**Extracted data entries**

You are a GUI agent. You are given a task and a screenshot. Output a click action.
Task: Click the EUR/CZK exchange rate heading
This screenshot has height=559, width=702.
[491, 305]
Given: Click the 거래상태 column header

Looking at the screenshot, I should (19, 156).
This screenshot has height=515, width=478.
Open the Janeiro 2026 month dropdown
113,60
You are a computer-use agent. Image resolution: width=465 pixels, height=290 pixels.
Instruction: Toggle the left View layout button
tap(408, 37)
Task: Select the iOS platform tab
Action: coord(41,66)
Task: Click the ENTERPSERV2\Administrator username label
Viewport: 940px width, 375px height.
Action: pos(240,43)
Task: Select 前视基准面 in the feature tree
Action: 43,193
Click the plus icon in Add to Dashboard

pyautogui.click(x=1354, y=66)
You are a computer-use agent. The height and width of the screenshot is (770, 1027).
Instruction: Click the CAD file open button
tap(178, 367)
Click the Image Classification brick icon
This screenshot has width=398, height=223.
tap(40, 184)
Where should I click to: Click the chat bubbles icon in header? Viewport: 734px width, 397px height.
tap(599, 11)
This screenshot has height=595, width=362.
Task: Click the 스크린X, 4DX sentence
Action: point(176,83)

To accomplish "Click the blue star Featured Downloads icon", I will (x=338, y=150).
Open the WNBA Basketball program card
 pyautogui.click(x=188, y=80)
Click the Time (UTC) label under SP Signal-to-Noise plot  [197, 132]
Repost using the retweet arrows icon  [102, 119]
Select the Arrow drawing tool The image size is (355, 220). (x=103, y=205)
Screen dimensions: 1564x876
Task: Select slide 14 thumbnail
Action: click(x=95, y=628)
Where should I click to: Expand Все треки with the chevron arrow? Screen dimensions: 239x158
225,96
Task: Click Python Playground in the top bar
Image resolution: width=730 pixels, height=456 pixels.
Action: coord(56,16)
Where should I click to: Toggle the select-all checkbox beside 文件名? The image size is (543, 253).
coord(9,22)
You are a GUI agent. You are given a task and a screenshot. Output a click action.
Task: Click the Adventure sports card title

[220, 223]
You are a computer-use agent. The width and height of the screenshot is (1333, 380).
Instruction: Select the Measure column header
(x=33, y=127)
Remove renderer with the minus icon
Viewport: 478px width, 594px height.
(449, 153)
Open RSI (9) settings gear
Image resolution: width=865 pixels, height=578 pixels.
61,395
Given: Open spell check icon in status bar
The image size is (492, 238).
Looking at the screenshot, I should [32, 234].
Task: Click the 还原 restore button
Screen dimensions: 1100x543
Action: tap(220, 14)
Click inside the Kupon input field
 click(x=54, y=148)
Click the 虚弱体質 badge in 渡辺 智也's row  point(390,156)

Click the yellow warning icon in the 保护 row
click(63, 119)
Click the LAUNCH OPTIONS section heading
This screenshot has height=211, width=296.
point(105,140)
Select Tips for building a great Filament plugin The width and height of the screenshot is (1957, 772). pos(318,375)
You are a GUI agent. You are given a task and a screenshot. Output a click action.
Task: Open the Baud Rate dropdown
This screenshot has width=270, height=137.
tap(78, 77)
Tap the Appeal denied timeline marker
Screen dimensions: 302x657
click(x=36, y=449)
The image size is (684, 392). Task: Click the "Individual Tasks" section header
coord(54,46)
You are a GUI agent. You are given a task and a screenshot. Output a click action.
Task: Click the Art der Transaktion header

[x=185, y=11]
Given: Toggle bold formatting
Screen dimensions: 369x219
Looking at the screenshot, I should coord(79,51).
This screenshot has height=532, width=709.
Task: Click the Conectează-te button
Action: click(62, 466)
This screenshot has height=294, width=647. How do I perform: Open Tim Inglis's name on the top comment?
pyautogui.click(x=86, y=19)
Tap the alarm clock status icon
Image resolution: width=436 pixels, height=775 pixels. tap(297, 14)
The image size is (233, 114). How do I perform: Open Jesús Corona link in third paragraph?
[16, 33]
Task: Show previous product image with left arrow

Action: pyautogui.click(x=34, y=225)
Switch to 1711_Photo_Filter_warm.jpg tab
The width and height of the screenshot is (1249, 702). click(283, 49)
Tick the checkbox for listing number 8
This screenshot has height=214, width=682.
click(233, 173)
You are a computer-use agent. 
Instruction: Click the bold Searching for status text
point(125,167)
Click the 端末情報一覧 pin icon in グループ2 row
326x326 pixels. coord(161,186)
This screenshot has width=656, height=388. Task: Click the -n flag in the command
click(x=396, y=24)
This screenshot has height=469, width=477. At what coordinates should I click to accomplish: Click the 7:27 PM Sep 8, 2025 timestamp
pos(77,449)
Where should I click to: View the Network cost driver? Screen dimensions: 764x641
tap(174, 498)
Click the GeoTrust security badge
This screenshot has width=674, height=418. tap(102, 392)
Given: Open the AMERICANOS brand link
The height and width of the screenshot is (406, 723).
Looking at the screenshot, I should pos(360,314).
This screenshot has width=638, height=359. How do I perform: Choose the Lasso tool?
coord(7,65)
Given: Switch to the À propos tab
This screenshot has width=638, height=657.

**Work order**
For this exercise, restate each of the entries without any deviation.

**Output of the exercise**
You are a GUI agent. You are given a task and a screenshot. Output a click action.
Task: Click the EUR/CZK exchange rate heading
This screenshot has height=559, width=702.
[491, 305]
Given: Click the 거래상태 column header

Looking at the screenshot, I should (19, 156).
This screenshot has height=515, width=478.
Open the Janeiro 2026 month dropdown
113,60
You are a computer-use agent. Image resolution: width=465 pixels, height=290 pixels.
Instruction: Toggle the left View layout button
tap(408, 37)
Task: Select the iOS platform tab
Action: coord(41,66)
Task: Click the ENTERPSERV2\Administrator username label
Viewport: 940px width, 375px height.
Action: pos(240,43)
Task: Select 前视基准面 in the feature tree
Action: 43,193
Click the plus icon in Add to Dashboard

pyautogui.click(x=1354, y=66)
You are a computer-use agent. The height and width of the screenshot is (770, 1027).
Instruction: Click the CAD file open button
tap(178, 367)
Click the Image Classification brick icon
This screenshot has width=398, height=223.
tap(40, 184)
Where should I click to: Click the chat bubbles icon in header? Viewport: 734px width, 397px height.
tap(599, 11)
This screenshot has height=595, width=362.
Task: Click the 스크린X, 4DX sentence
Action: point(176,83)

To accomplish "Click the blue star Featured Downloads icon", I will (x=338, y=150).
Open the WNBA Basketball program card
 pyautogui.click(x=188, y=80)
Click the Time (UTC) label under SP Signal-to-Noise plot  [197, 132]
Repost using the retweet arrows icon  [102, 119]
Select the Arrow drawing tool The image size is (355, 220). (x=103, y=205)
Screen dimensions: 1564x876
Task: Select slide 14 thumbnail
Action: click(x=95, y=628)
Where should I click to: Expand Все треки with the chevron arrow? Screen dimensions: 239x158
225,96
Task: Click Python Playground in the top bar
Image resolution: width=730 pixels, height=456 pixels.
Action: coord(56,16)
Where should I click to: Toggle the select-all checkbox beside 文件名? The image size is (543, 253).
coord(9,22)
You are a GUI agent. You are given a task and a screenshot. Output a click action.
Task: Click the Adventure sports card title

[220, 223]
You are a computer-use agent. The width and height of the screenshot is (1333, 380).
Instruction: Select the Measure column header
(x=33, y=127)
Remove renderer with the minus icon
Viewport: 478px width, 594px height.
(449, 153)
Open RSI (9) settings gear
Image resolution: width=865 pixels, height=578 pixels.
61,395
Given: Open spell check icon in status bar
The image size is (492, 238).
Looking at the screenshot, I should [32, 234].
Task: Click the 还原 restore button
Screen dimensions: 1100x543
Action: tap(220, 14)
Click inside the Kupon input field
 click(x=54, y=148)
Click the 虚弱体質 badge in 渡辺 智也's row  point(390,156)

Click the yellow warning icon in the 保护 row
click(63, 119)
Click the LAUNCH OPTIONS section heading
This screenshot has height=211, width=296.
point(105,140)
Select Tips for building a great Filament plugin The width and height of the screenshot is (1957, 772). pos(318,375)
You are a GUI agent. You are given a task and a screenshot. Output a click action.
Task: Open the Baud Rate dropdown
This screenshot has width=270, height=137.
tap(78, 77)
Tap the Appeal denied timeline marker
Screen dimensions: 302x657
click(x=36, y=449)
The image size is (684, 392). Task: Click the "Individual Tasks" section header
coord(54,46)
You are a GUI agent. You are given a task and a screenshot. Output a click action.
Task: Click the Art der Transaktion header

[x=185, y=11]
Given: Toggle bold formatting
Screen dimensions: 369x219
Looking at the screenshot, I should coord(79,51).
This screenshot has height=532, width=709.
Task: Click the Conectează-te button
Action: click(62, 466)
This screenshot has height=294, width=647. How do I perform: Open Tim Inglis's name on the top comment?
pyautogui.click(x=86, y=19)
Tap the alarm clock status icon
Image resolution: width=436 pixels, height=775 pixels. tap(297, 14)
The image size is (233, 114). How do I perform: Open Jesús Corona link in third paragraph?
[16, 33]
Task: Show previous product image with left arrow

Action: pyautogui.click(x=34, y=225)
Switch to 1711_Photo_Filter_warm.jpg tab
The width and height of the screenshot is (1249, 702). click(283, 49)
Tick the checkbox for listing number 8
This screenshot has height=214, width=682.
click(233, 173)
You are a computer-use agent. 
Instruction: Click the bold Searching for status text
point(125,167)
Click the 端末情報一覧 pin icon in グループ2 row
326x326 pixels. coord(161,186)
This screenshot has width=656, height=388. Task: Click the -n flag in the command
click(x=396, y=24)
This screenshot has height=469, width=477. At what coordinates should I click to accomplish: Click the 7:27 PM Sep 8, 2025 timestamp
pos(77,449)
Where should I click to: View the Network cost driver? Screen dimensions: 764x641
tap(174, 498)
Click the GeoTrust security badge
This screenshot has width=674, height=418. tap(102, 392)
Given: Open the AMERICANOS brand link
The height and width of the screenshot is (406, 723).
Looking at the screenshot, I should pos(360,314).
This screenshot has width=638, height=359. How do I perform: Choose the Lasso tool?
coord(7,65)
Given: Switch to the À propos tab
This screenshot has width=638, height=657.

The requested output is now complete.